Provided passage:
——

Two promising Ebola vaccines – including one developed in Canada – could be injected into health workers on the front lines of the West African crisis before the end of this year, the World Health Organization said at the conclusion of an international meeting aimed at safely speeding up the delivery of novel drugs to the outbreak zone.

The rush to deploy experimental treatments and vaccines in the field is "absolutely unprecedented," Marie-Paule Kieny, the WHO's assistant director-general for health systems and innovation, told a news conference in Geneva on Friday, the same day the WHO released fresh figures showing Ebola's caseload and death toll continue to rise at an alarming pace.

"There is no doubt," she said, "it's unprecedented in the willingness that everybody has to move as quickly as possible, and this includes the [pharmaceutical] regulators."

Still, it is unlikely those efforts will outpace the virus, which as of Friday had spread to nearly 4,000 people and killed 2,105.

More than 40 per cent of all cases and deaths in the three countries hardest hit by the outbreak – Sierra Leone, Liberia and Guinea – have occurred in the past three weeks, according to official numbers that the WHO has acknowledged are likely vast underestimates.

"For me, this Ebola outbreak is equivalent to an earthquake," Samba Sow, the director general of the Center for Vaccine Development in Mali, told reporters. "It's a disaster."

Another WHO official predicted Friday that the toll could skyrocket in the coming weeks and months.

"If we make a simple projection on what has happened over the last, say, 10 weeks … and make a projection forward, then what we're faced with is not hundreds of cases a week, which is what we see at the moment, but thousands of cases a week going into next month," said Christopher Dye, director of strategy in the office of WHO director-general Margaret Chan.

The two-day meeting in Geneva, which involved more than 150 experts from around the world, concluded a handful of experimental options should move to the top of the pile. The first is accelerating the use of whole blood therapies and convalescent serum, made from the blood of Ebola survivors, to treat future patients.

"There is a real opportunity that a blood-derived product can be used now," Dr. Kieny said. "The more [people] we treat, the more we will have convalescents and the more we can hope to have more plasma to treat them."

The conference also concluded that the two leading vaccine candidates should be deployed to health-care workers and other front-line staff in the outbreak zone pending data from safety trials, which Dr. Kieny said are expected in November of this year.

One of those vaccines, known as VSV-EBOV, was developed at the National Microbiology Laboratory in Winnipeg and received a green light for human trials Thursday. Canada has offered to donate between 800 and 1,000 doses. The vaccines would be deployed as part of a study in the field, possibly comparing two different doses, Dr. Kieny said.

As for possible Ebola treatments, the group concluded that those with strong preclinical evidence in non-human primates should be used in the field as soon as possible and as part of studies whose details have yet to be hammered out. It is unclear when such treatments – including the Canadian-developed therapy ZMapp, which has been given to seven known patients during this outbreak – would reach West African patients because there is little or no supply right now. There is not enough evidence yet to conclude ZMapp works in humans, Dr. Kieny added.

——

Collected data entries
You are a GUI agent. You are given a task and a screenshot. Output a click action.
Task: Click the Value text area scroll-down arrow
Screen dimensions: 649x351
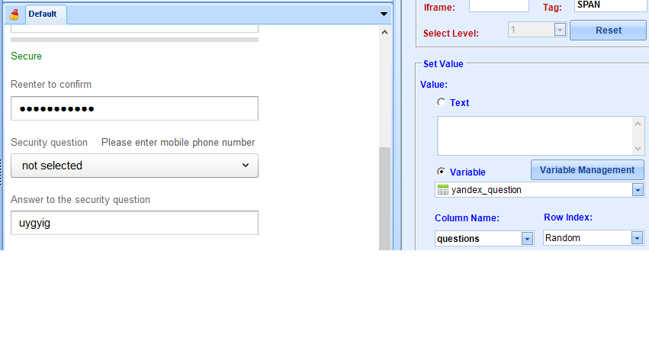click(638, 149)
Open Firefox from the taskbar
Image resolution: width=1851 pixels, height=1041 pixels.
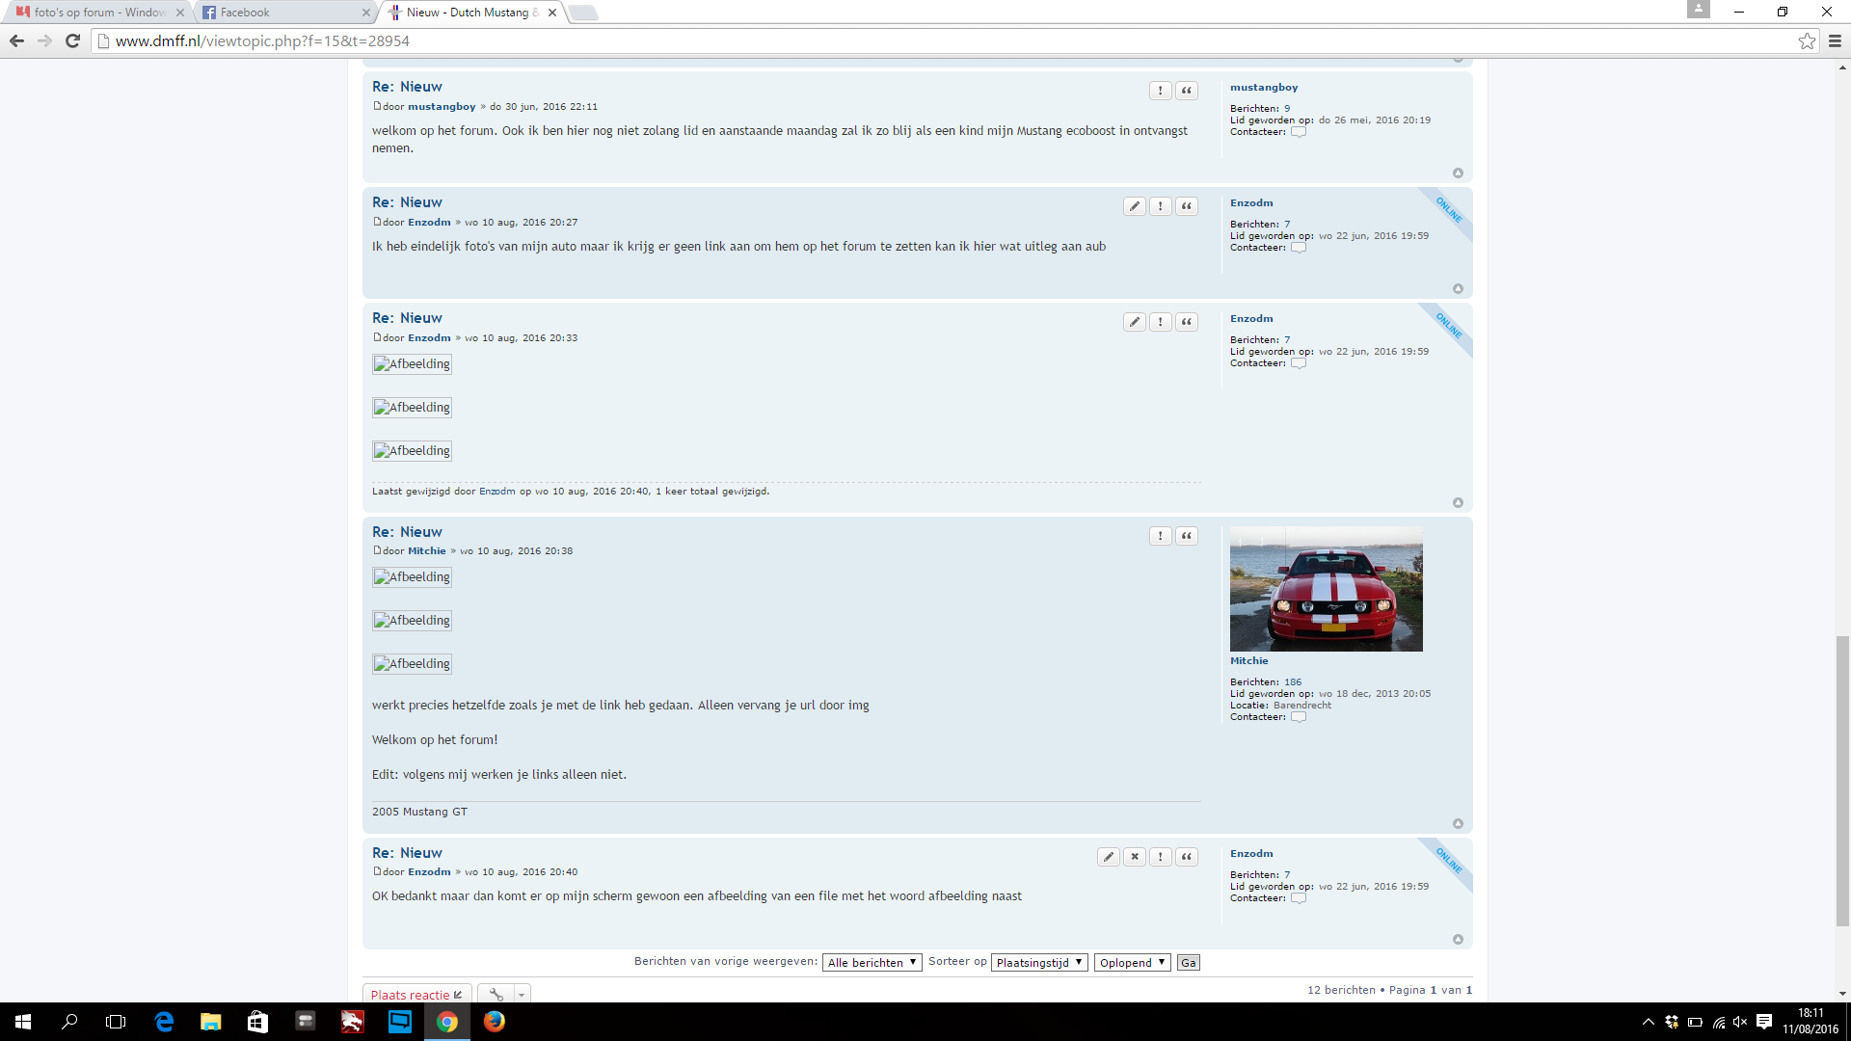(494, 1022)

——

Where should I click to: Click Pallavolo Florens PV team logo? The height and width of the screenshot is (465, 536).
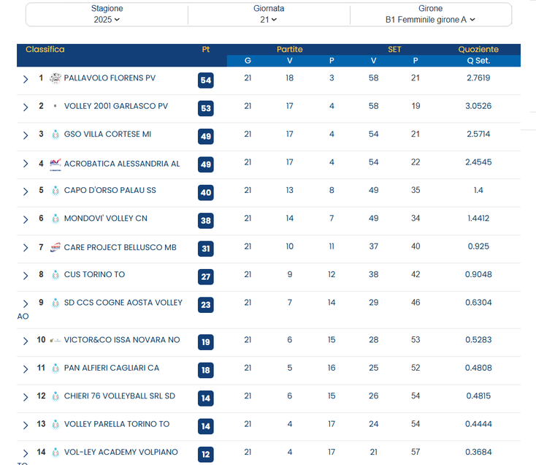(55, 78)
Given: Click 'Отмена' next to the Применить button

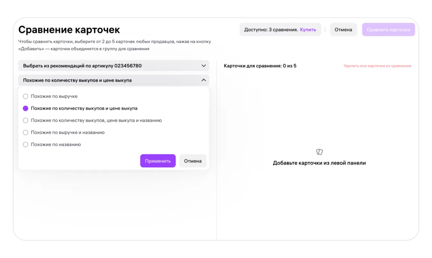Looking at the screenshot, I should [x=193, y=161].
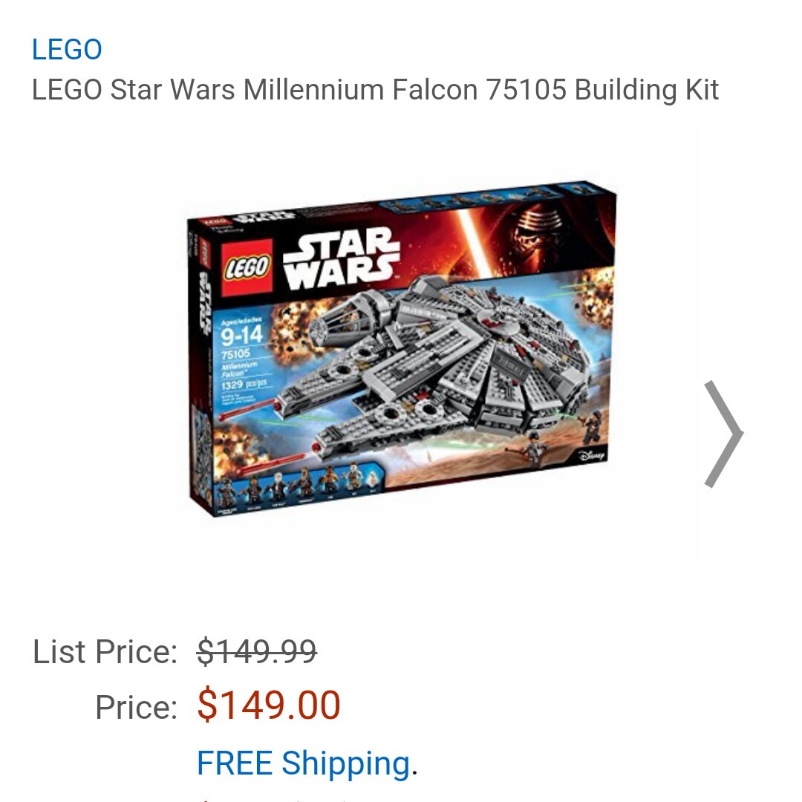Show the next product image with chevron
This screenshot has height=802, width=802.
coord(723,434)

——

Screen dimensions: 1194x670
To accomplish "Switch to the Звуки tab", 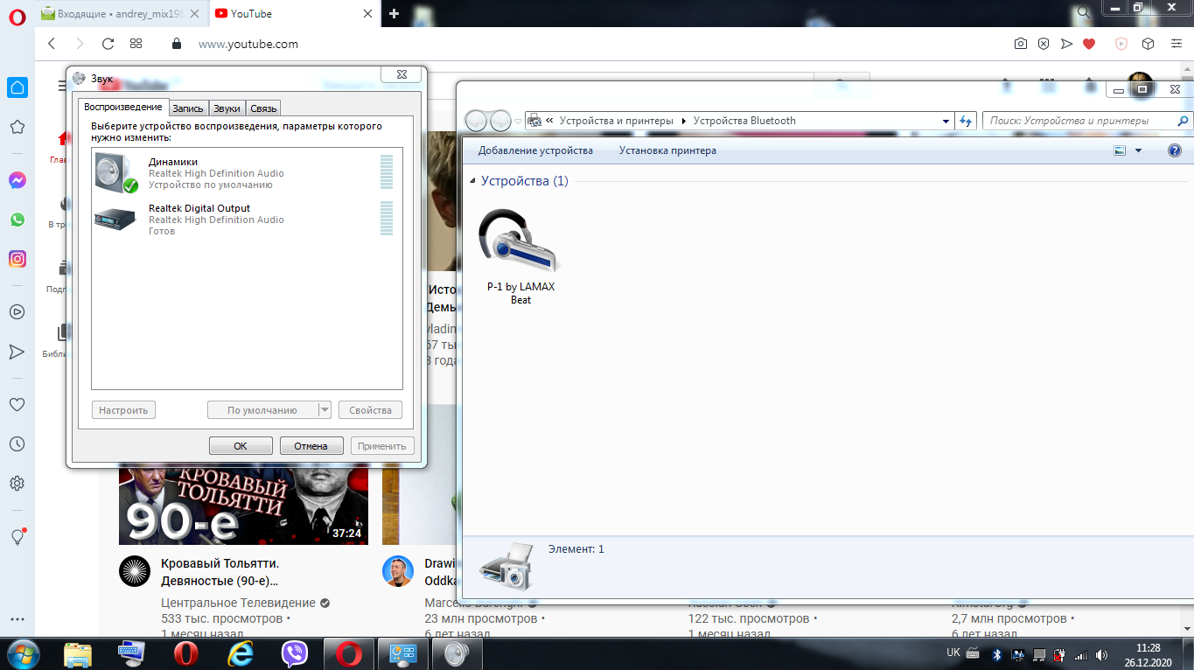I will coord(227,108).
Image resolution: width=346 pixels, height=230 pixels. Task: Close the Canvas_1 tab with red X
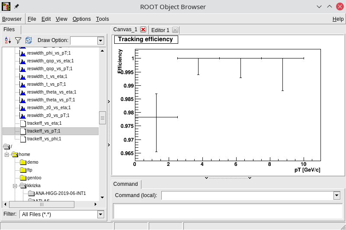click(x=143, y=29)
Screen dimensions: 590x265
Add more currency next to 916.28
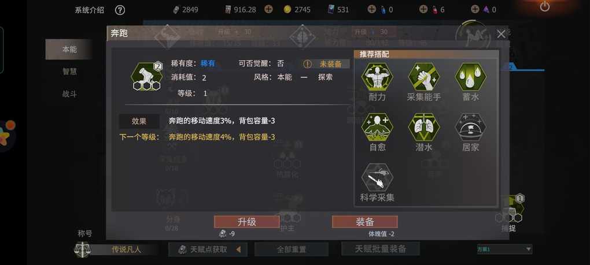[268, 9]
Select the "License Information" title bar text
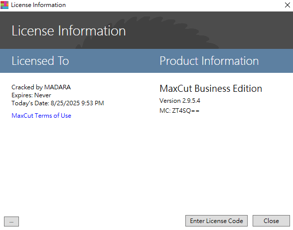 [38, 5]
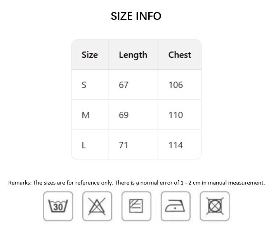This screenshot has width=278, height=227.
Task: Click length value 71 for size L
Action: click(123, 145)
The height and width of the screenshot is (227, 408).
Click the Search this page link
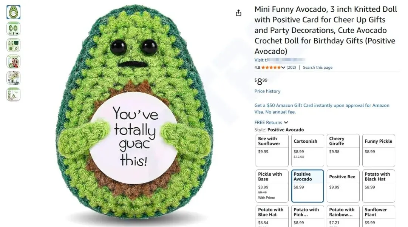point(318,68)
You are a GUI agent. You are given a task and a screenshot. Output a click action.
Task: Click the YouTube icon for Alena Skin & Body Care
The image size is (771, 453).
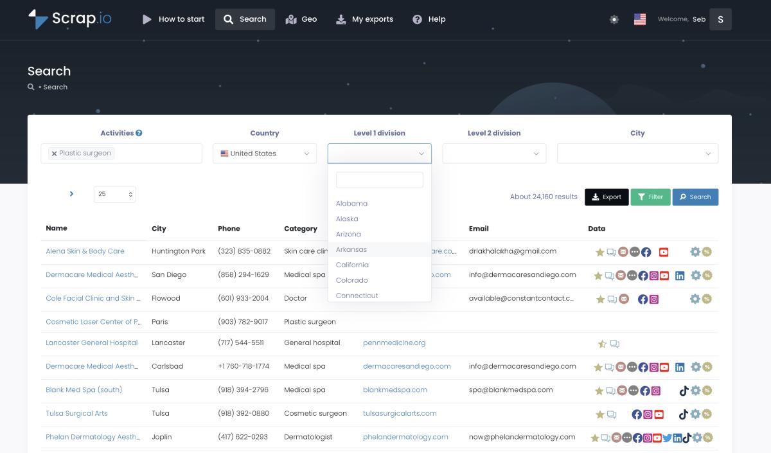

——

Work required: In the Ebola vaccine article, how many doses has Canada offered to donate?

Response: Between 800 and 1,000 doses.